** Text block **

━━━━━━

# safety question for 1911's



## flyfish (Mar 31, 2007)

I'm new to 1911's and want to know the best way to lower hammer on charged chamber. Seems the safest way is to eject the round and recharge when needed. Thanks in advance.


----------



## 2400 (Feb 4, 2006)

There is no safe way to lower the hammer on a loaded chamber. Why do you want to do that instead of leaving it cocked and locked?


----------



## Revolver (Aug 26, 2006)

The safe way is to never lower a hammer on a loaded chamber.


----------



## scooter (May 9, 2006)

Now I dis-agree .... the safe way to lower the hammer on a loaded chamber is to point the weapon at a hippy or communist and pull the trigger slowly, dont jerk it:mrgreen: :mrgreen:


----------



## Captain Crunch (Jul 4, 2006)

There is no legitimate reason to lower the hammer on a loaded chamber of a M1911 pistol.

━━━━━━

** Collected data **
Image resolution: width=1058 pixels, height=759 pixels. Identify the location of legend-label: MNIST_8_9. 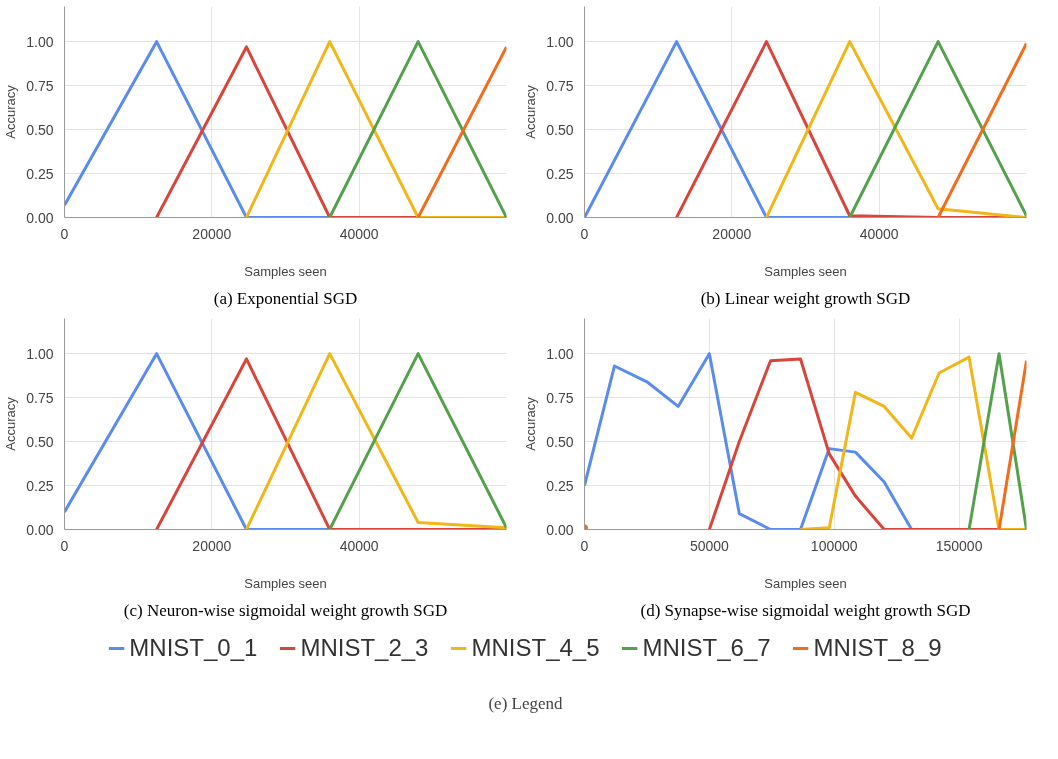
(878, 648).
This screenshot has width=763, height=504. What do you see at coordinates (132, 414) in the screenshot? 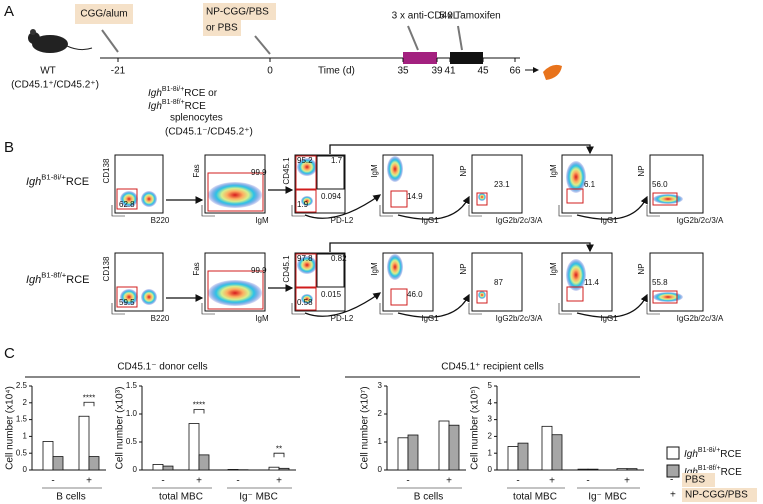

━━━━━━

** Study questions **
A) In the 1911 safety thread, what way does flyfish say seems safest?
B) Answer yes or no for whether each statement agrees with the 1911 safety thread, and quote the deciding words from the thread for each: (i) flyfish's entry is dated Mar 31, 2007; (ii) Revolver describes a safe way to lower the hammer on a loaded chamber; (iii) Captain Crunch says there is no legitimate reason to lower the hammer on a loaded chamber of an M1911 pistol.
C) Please echo everything in the 1911 safety thread from "# safety question" down to "Thanks in advance.".

** Answer set **
A) Ejecting the round and recharging when needed.

B)
(i) Yes: "flyfish (Mar 31, 2007)"
(ii) No: "The safe way is to never lower a hammer on a loaded chamber."
(iii) Yes: "There is no legitimate reason to lower the hammer on a loaded chamber of a M1911 pistol."

C)
# safety question for 1911's



## flyfish (Mar 31, 2007)

I'm new to 1911's and want to know the best way to lower hammer on charged chamber. Seems the safest way is to eject the round and recharge when needed. Thanks in advance.